The survey was fielded to teens in seven counties in Ohio: Cuyahoga (Cleveland), Franklin (Columbus), Hamilton (Cincinnati), Lawrence, Lucas (Toledo), Muskingum, and Stark.
Between 1989 and 1991 a total of 7,017 pregnant women and custodial parents under 20 years old who were receiving Aid to Families with Dependent Children (AFDC) and did not have a high school diploma or a GED were randomly assigned to the LEAP evaluation—80% to the intervention group and 20% to the control group. Due to changes in the program structure and implementation, 4,050 teens were excluded from the analysis. First, 1,442 older teens who experienced LEAP only during its start-up phase, when the program was undergoing problems operating under rules and procedures different from those that were eventually adopted, were excluded. Second, 2,608 teens
who were randomly assigned during the first year of program operations were also excluded so that the analysis sample was limited to teens who were enrolled after the bonus and sanction process was functioning smoothly. The remaining 2,967 teens were chosen as the research sample because they were more representative of participants in an ongoing LEAP program. Because exclusions were based on age at random assignment or date of random assignment, treatment-control equivalence was not disrupted. A survey was fielded to 1,178 of the remaining teens (all control group members and a random sample of 25% of the intervention group members in seven counties) three years after random assignment. The analysis was conducted on the 913 respondents (446 intervention and 467 control) to this survey.
More than 50% of the 913 teens in the three-year survey sample began LEAP when they were 17 or 18 years old, 33% entered the sample when they were 16 or younger, and 11% percent were 19. The average age was just over 17.5. Most participants entered LEAP with one child (71%) or were pregnant with their first child (21%), while few (8%) had two or more children. Just over half (58%) of the survey teens reported that they were enrolled in a junior high, high school, or GED program when they entered LEAP, while 42% were out of school. The average highest grade completed was 9.54. Nearly all teens in the survey sample are female (99%) and had never been married (94%) when they were randomly assigned. More than half (54%) headed their own welfare cases at the time of random assignment, with 40% on a parent’s AFDC case and 6% on another’s AFDC case. The sample was 67% African-American, 31% white, 2% Hispanic, and 1% other.
The program had a three-tiered incentive structure: grant increases ($62 for proof of enrollment plus $62 for each month in which they met attendance requirements), grant reductions ($62 for each month they failed to attend an initial assessment interview, failed to verify enrollment in school, or exceeded the allowed number of excused absences), and unchanged grants (exceeded the allowed number of total absences but not the allowed number of unexcused absences). Teens’ enrollment and attendance were monitored by case managers, who also offered guidance and authorized assistance with child care and transportation for teens complying with the rules.

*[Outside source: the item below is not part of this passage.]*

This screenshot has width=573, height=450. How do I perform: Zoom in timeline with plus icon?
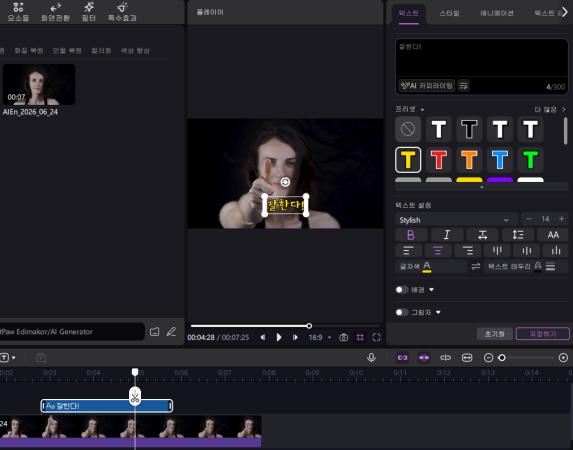(x=563, y=358)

The $200
bonus for school completion was not provided during the period of the study.
Teens in the control group received normal cash benefits, with no bonuses paid or sanctions imposed for school enrollment and attendance.
Outcomes in each of the domains are included in this study: the measure of staying in school is defined as ever or currently enrolled in high school or a GED program; the measure related to progressing in school is ever completing grade 11, because it is the latest measure of progress; and the completion indicator is a combined measure of ever graduated high school or received a GED. All measures are taken from the survey fielded three years after random assignment.
Support for implementation
Information on staff training was not available.